◆ **Requirement**:
Scan the records below for the line with "Given: Open Facebook notifications bell" and the line with "You are a computer-use agent. This". Repeat those two lines and every line between them exactly, and nothing else.

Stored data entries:
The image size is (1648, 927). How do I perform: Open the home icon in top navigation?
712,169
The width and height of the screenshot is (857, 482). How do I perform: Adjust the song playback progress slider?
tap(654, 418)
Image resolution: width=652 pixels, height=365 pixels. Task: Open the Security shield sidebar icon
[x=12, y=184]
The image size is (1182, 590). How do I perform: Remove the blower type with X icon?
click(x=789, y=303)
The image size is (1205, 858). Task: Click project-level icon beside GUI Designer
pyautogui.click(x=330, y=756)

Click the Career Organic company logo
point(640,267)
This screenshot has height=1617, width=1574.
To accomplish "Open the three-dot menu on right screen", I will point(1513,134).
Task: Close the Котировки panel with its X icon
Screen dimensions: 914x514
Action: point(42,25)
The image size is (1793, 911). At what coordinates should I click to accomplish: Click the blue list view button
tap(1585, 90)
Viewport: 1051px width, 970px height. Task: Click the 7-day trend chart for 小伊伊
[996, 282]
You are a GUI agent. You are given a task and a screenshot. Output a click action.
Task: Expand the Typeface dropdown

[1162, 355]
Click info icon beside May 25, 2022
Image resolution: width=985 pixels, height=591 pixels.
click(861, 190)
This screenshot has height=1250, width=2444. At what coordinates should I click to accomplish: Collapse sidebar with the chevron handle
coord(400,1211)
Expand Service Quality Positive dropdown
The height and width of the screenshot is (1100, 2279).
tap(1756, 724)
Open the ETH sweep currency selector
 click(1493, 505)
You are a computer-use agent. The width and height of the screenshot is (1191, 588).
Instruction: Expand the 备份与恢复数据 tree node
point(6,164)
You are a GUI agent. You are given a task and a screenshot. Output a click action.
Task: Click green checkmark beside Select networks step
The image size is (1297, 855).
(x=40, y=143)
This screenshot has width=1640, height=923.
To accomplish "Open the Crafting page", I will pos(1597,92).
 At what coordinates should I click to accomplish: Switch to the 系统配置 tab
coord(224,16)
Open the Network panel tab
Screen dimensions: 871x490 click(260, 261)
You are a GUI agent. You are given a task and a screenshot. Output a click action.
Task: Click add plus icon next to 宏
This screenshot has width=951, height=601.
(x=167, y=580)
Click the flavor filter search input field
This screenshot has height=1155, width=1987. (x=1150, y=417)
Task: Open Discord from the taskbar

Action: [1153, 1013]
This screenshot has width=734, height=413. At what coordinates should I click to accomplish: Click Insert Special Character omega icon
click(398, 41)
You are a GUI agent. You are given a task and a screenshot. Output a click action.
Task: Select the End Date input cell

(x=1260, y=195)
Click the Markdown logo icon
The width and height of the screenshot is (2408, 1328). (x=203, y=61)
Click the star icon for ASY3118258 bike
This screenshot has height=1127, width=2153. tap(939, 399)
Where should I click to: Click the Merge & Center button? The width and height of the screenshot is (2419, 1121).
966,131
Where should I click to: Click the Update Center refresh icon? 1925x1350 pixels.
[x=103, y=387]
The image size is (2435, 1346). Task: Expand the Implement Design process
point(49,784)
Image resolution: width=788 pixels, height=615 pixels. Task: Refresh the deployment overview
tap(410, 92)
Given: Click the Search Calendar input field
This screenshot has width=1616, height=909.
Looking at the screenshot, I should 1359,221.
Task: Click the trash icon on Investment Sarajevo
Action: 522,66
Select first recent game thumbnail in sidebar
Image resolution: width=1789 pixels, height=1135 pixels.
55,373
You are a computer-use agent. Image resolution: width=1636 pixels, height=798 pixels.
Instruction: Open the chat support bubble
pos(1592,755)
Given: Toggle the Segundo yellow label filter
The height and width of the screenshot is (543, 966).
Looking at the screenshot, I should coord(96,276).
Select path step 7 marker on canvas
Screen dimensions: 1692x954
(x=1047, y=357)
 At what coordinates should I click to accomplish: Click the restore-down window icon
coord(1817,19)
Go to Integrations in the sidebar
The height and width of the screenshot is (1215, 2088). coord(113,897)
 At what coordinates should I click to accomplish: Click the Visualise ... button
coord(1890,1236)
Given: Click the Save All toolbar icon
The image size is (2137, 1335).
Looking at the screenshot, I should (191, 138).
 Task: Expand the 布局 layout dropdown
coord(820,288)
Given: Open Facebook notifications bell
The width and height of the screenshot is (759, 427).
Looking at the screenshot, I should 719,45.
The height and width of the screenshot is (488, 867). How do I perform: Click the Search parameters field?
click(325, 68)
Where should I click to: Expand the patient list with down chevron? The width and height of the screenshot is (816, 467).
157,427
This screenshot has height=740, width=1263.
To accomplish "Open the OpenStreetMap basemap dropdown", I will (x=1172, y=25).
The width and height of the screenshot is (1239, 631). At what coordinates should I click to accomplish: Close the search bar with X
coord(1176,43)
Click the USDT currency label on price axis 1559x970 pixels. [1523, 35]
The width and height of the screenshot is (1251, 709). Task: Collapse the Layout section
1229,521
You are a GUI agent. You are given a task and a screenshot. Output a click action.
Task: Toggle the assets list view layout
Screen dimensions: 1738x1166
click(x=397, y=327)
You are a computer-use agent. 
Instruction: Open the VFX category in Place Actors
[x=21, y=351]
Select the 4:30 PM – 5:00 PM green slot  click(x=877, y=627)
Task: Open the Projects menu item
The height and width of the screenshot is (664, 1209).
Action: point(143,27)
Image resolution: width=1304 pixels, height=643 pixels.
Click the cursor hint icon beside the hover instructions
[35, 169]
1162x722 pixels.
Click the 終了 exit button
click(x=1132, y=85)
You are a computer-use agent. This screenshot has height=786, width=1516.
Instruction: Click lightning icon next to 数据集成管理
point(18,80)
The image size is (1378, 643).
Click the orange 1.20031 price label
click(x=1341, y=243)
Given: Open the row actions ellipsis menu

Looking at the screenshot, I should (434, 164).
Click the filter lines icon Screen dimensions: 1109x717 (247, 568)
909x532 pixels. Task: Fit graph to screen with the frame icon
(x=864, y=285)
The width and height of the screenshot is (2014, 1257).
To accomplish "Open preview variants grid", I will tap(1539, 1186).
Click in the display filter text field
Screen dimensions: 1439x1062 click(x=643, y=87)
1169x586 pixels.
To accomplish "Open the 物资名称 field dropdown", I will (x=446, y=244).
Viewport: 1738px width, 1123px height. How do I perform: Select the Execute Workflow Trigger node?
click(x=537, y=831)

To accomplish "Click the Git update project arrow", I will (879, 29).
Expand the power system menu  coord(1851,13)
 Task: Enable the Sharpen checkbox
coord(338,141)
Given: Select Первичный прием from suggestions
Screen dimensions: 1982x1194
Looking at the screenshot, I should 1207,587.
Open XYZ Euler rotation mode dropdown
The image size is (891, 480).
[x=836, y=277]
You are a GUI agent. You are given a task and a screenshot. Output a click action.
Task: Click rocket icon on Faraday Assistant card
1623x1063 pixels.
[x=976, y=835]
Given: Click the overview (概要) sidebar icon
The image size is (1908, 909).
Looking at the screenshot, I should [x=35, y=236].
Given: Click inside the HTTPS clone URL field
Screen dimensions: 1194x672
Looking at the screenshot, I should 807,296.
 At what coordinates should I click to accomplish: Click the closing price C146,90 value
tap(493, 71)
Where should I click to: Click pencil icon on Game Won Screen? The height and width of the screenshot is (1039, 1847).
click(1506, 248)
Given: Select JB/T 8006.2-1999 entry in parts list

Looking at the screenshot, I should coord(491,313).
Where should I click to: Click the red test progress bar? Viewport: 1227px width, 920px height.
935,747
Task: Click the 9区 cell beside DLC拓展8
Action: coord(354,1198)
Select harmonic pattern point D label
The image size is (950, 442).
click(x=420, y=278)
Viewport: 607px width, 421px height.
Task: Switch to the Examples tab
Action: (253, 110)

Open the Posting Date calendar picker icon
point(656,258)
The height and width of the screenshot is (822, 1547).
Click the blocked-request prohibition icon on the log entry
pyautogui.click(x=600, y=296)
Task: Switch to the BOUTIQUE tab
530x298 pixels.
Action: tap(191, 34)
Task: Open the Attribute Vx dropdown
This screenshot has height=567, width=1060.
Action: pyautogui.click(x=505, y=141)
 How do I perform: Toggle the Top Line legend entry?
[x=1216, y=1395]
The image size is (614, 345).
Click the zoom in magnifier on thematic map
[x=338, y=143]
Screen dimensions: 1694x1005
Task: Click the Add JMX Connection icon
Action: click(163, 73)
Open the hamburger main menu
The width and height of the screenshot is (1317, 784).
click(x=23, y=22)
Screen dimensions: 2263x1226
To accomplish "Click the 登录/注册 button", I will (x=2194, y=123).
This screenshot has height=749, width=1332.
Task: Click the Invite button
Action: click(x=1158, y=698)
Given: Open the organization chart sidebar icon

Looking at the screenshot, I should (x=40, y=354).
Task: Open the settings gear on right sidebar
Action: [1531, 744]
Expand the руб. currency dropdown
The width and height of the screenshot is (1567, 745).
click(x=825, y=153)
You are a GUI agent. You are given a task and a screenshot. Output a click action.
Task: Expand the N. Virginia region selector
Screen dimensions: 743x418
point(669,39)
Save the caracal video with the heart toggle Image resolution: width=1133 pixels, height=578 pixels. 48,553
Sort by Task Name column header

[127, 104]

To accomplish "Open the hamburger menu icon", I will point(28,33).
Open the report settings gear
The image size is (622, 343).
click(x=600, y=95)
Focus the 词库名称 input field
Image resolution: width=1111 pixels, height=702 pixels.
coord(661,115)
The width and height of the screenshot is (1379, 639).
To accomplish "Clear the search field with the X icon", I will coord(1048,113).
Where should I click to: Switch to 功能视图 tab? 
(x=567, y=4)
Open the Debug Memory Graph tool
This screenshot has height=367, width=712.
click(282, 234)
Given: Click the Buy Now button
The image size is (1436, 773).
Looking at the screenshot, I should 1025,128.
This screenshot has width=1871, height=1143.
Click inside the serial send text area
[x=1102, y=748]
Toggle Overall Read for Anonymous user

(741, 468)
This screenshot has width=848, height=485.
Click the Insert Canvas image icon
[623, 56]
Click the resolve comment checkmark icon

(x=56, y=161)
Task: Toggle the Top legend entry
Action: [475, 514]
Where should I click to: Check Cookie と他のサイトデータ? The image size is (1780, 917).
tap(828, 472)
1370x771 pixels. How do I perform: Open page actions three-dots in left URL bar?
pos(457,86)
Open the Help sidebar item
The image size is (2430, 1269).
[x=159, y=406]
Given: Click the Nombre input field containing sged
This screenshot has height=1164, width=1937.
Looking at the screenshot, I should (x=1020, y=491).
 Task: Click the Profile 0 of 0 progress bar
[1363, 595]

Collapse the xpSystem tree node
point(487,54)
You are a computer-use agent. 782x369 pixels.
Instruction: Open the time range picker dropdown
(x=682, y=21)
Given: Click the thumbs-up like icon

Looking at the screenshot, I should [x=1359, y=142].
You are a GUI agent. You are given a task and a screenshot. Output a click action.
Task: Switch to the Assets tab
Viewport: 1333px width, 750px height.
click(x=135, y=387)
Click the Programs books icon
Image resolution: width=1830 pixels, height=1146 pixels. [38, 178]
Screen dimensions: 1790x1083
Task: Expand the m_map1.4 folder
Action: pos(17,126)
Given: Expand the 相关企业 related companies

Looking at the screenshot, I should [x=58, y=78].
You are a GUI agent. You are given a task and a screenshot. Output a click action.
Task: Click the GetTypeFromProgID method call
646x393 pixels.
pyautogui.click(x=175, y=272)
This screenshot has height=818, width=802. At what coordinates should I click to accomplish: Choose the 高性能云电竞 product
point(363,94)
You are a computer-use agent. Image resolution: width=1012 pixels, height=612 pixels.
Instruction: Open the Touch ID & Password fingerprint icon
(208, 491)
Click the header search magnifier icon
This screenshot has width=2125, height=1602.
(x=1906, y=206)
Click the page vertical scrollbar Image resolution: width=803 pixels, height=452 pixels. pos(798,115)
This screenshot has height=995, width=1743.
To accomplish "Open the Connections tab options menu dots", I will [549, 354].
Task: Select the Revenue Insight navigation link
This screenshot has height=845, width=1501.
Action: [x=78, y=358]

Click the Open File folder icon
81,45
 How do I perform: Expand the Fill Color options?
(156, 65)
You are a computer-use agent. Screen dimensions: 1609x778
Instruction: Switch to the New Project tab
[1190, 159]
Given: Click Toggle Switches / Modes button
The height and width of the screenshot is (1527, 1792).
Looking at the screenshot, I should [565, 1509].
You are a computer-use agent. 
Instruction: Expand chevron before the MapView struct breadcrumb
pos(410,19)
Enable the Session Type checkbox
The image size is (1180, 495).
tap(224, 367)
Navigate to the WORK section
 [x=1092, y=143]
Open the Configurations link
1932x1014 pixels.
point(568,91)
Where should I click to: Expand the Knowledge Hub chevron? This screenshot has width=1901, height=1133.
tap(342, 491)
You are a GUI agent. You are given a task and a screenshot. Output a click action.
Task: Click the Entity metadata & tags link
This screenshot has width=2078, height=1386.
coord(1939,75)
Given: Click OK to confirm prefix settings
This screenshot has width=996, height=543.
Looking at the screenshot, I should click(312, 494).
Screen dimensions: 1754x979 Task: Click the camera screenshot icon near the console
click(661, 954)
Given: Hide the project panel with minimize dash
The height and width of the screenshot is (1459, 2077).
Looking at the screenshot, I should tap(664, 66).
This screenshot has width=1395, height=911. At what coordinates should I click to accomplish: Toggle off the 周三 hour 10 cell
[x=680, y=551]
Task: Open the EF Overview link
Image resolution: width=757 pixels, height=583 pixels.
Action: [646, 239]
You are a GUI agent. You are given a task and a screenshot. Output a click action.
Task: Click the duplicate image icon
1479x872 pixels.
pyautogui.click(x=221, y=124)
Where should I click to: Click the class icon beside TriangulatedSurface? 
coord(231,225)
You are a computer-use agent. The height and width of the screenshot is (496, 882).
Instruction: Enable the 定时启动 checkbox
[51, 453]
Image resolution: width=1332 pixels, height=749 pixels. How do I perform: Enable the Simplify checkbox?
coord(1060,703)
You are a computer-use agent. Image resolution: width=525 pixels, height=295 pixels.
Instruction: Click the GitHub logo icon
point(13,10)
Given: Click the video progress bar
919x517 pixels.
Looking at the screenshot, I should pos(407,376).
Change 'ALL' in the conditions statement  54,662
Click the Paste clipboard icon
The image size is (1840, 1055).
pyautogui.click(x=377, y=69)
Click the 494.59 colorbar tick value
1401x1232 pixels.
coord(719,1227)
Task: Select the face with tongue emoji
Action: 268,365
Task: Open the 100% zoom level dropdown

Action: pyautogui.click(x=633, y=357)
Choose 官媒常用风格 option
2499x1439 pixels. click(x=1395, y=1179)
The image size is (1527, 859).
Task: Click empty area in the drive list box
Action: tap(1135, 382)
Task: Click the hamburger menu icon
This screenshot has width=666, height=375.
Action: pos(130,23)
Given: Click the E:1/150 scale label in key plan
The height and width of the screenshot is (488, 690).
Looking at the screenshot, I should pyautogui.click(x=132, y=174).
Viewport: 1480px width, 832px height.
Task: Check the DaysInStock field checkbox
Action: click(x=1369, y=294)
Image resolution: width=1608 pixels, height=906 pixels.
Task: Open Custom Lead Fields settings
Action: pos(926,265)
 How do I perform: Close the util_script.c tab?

◆ **Answer space**:
Given: Open Facebook notifications bell
The width and height of the screenshot is (759, 427).
Looking at the screenshot, I should 719,45.
The height and width of the screenshot is (488, 867). How do I perform: Click the Search parameters field?
click(325, 68)
Where should I click to: Expand the patient list with down chevron? The width and height of the screenshot is (816, 467).
157,427
This screenshot has height=740, width=1263.
To accomplish "Open the OpenStreetMap basemap dropdown", I will (x=1172, y=25).
The width and height of the screenshot is (1239, 631). At what coordinates should I click to accomplish: Close the search bar with X
coord(1176,43)
Click the USDT currency label on price axis 1559x970 pixels. [1523, 35]
The width and height of the screenshot is (1251, 709). Task: Collapse the Layout section
1229,521
You are a GUI agent. You are given a task and a screenshot. Output a click action.
Task: Toggle the assets list view layout
Screen dimensions: 1738x1166
click(x=397, y=327)
You are a computer-use agent. 
Instruction: Open the VFX category in Place Actors
[x=21, y=351]
Select the 4:30 PM – 5:00 PM green slot  click(x=877, y=627)
Task: Open the Projects menu item
The height and width of the screenshot is (664, 1209).
Action: point(143,27)
Image resolution: width=1304 pixels, height=643 pixels.
Click the cursor hint icon beside the hover instructions
[35, 169]
1162x722 pixels.
Click the 終了 exit button
click(x=1132, y=85)
You are a computer-use agent. This screenshot has height=786, width=1516.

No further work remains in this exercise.